In order to evaluate the instrumental parameters for the combined on-line-on-mine-real-time expert system SOLSA (http://www.solsa-mining.eu), portable and laboratory analyses were carried out on coarse granite, sandstone, serpentinized harzburgite and siliceous breccia. Each sample was studied at 5 different surface roughnesses (sonic or diamond drilled, cut, polished at 6 mu m and 0.25 mu m, sample powders). X-ray diffraction (XRD), portable Infra-Red (pIR) and X-ray-fluorescence (pXRF), and laboratory micro-Raman spectroscopy gave complementary and corroborating results. No major effect on the analyses was noted for the selected surface states. pXRF gave variable results except for the homogeneously serpentinized harzburgite, related to coarse or contrasting grain sizes or pores, small spot size (3 mm) and needs close-to-surface analyses. Portable IR (spot size 1.76 cm(2)) is carried out close to surfaces while Raman spectroscopy (1-2 mu m) is performed at distance. Sampling strategies have to be defined for each lithology.

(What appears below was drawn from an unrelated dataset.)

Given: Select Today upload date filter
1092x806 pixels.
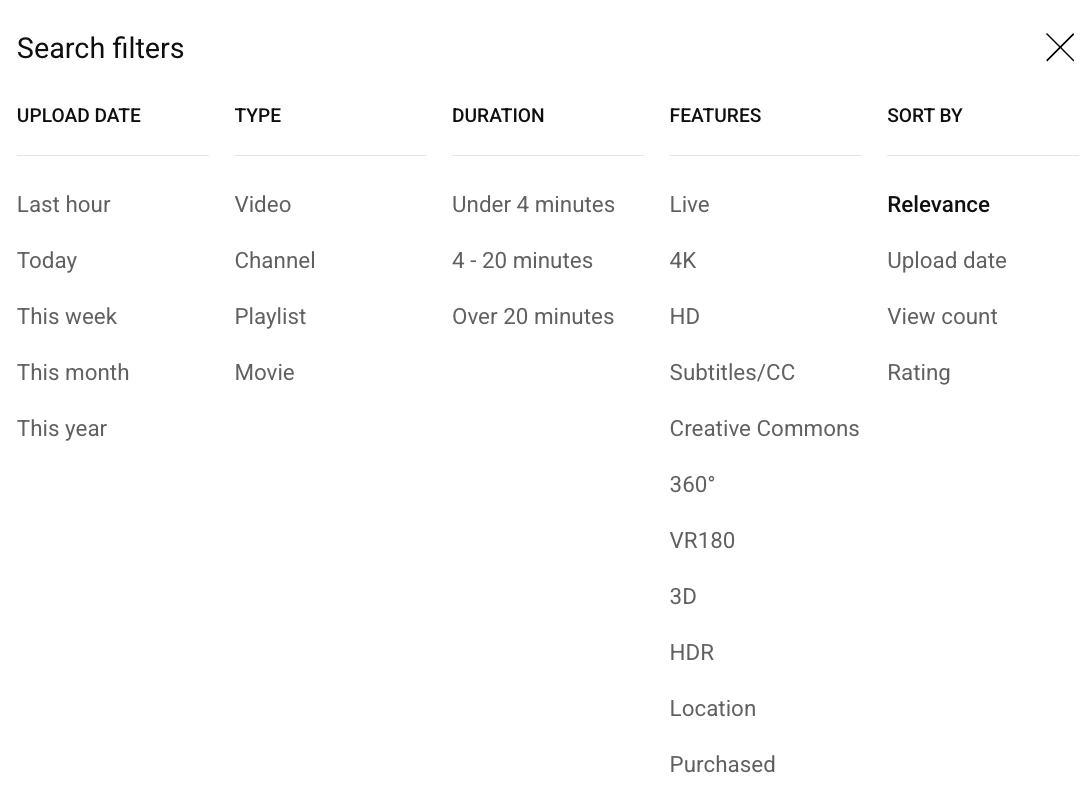Looking at the screenshot, I should [x=47, y=261].
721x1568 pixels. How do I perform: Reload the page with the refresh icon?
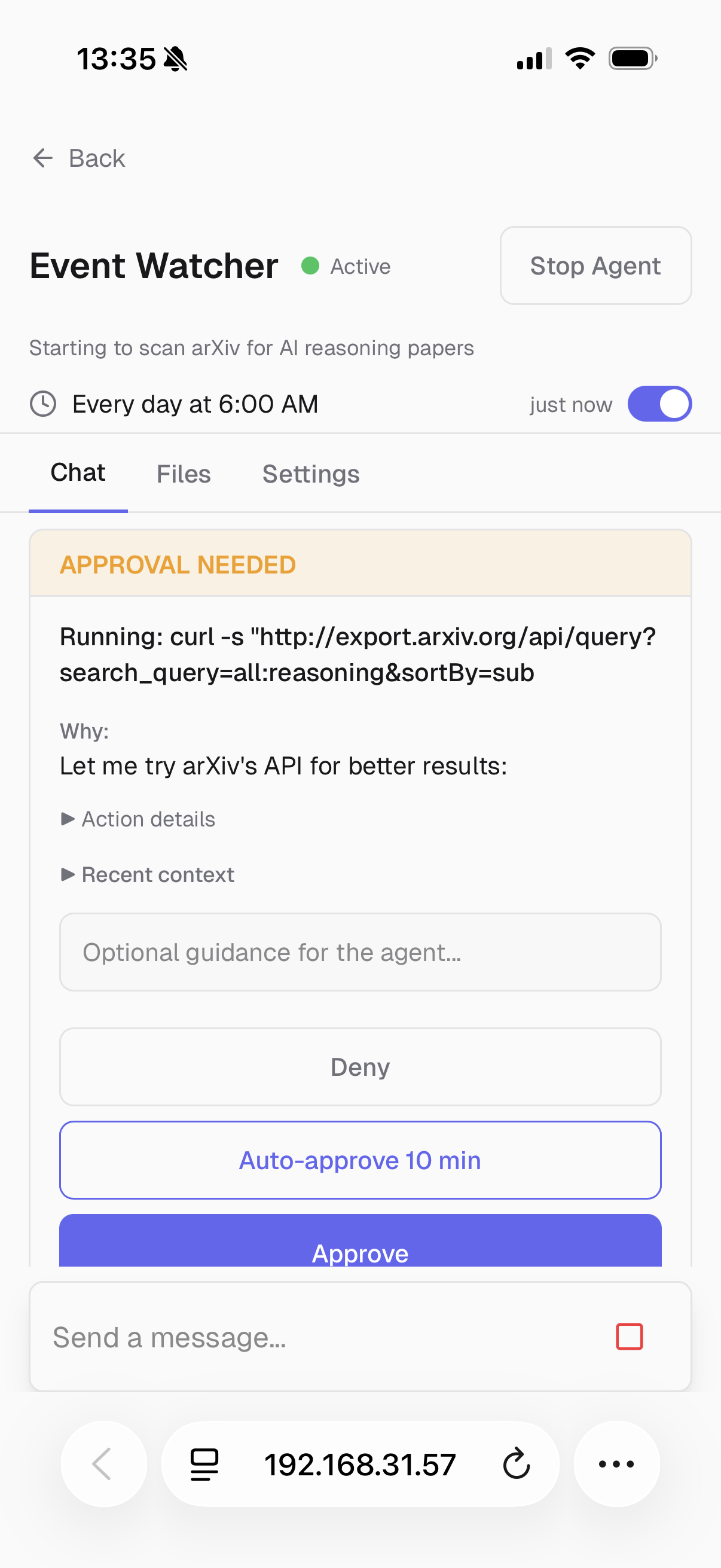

Major challenges for a combined on-line analysis are to adapt the specificities of the techniques to (1) analyse similar surface areas (from 2 cm(2) (pIR) to < mu m (Raman)), (2) smartly combine all the techniques into a single instrument, and (3) develop appropriate databases to reach a reliable "real-time" outcome results, which can be used for more precise geomodeling, and to rapidly define exploration and beneficiation parameters.